Empanadas, a Latin and South American food staple, are top-notch at these five San Francisco restaurants.
Virtually every culture in the world has some form of savory pastry-based food. The French have gougéres, the Chinese have steamed buns, Greeks and Turks have stuffed vegetable and meat pies, Indians have samosas, and Brits have all manner of savory stuffed dough.
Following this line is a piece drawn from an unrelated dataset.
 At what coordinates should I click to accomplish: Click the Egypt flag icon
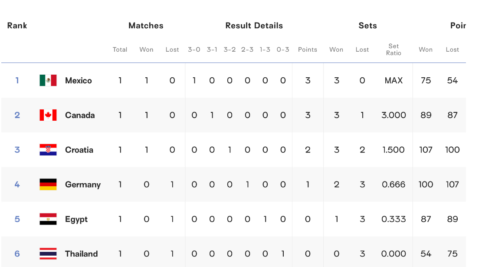48,219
American cooking has a history of piecing together traditions from other cultures, and the savory pastries that have most caught on in the U.S. are calzones, meat turnovers, and savory breakfast concoctions involving flour and butter. The South American tradition of empanadas, which can be savory or sweet, has taken root in San Francisco, not as an Americanized food, but straight out of Argentina, widely considered to be the home of the world’s best empanadas. This guide covers the five top spots for empanadas in the city, four Argentinian—plus one that happens to be Chilean, a variation on the usual theme.
Basically, empanadas are street food: portable, easy to manage with one hand, and good at room temperature or heated. So, it’s no wonder that they’re a popular choice in a major American city where sit-down meals are expensive and time-consuming. The range of variety among fillings is also impressive. All are baked, and not fried, which is an important distinction from some of the less authentic (and greasier) versions you might encounter.
El Sur Empanadas
The best empanadas we found in San Francisco are, hands-down, those at the new brick-and-mortar version of the food truck Marianne Despres has operated out of a vintage 1970s Citroën since 2012. Her new shop, El Sur, is now open in Potrero Hill. The secret of Despues’ success, aside from her many years spent in Argentina, might simply be attributed to the homemade suet rendered in house that makes the dough so flaky. But the fillings here are also of the highest quality, both in terms of ingredients and their combination. And the homemade sauces, both the traditional chimichurri and and spicy salsa criolla, are the final touch that lands these at the top of our list.
We tried all five of the empanadas on the menu, which also includes salads and gluten-free skewers options. It was impossible to choose a favorite. The pastry, pressed into various shapes after stuffing to indicate each filling, is crisp, flaky, moist and absorbent, basically everything you might ask of a dough.
The “traditional” is stuffed with hand-cut grassfed beef from Five Dot Ranch, onion, oregano, olive, pimentón and egg. This is a good place to start, as it features the balanced flavors of the region: meat with sweet red peppers and salty olives, offset by eggs. Pollo saltado is stuffed with chicken, onion, tomato, parsley, and a pleasing hint of serrano chile. The Parisien is as rich as the name implies: Kurobuta ham with a creamy sauce made of five cheeses, along with another ham, prosciutto, and two kinds of onions, green and chives.
There are two vegetarian options, verde and champiñones, the former with Swiss chard, spinach, onion, cheese sauce, olive and egg, and the latter with buttery button mushrooms sautéed with shallots, mixed with provolone (stringy rather than creamy), crème fraîche and chives. In lieu of the suet used for the non-vegetarian empanadas, Despres makes a special dough with eggs and butter for these.
The two sauces go with all five of the empanadas equally. I have a slight preference for the traditional chimichurri on the beef- and chicken-stuffed empanadas and the spicy criolla, higher in acidity, on the empanadas with creamier sauces (the Parisien and the verde). The mushroom was quite good without any adornment.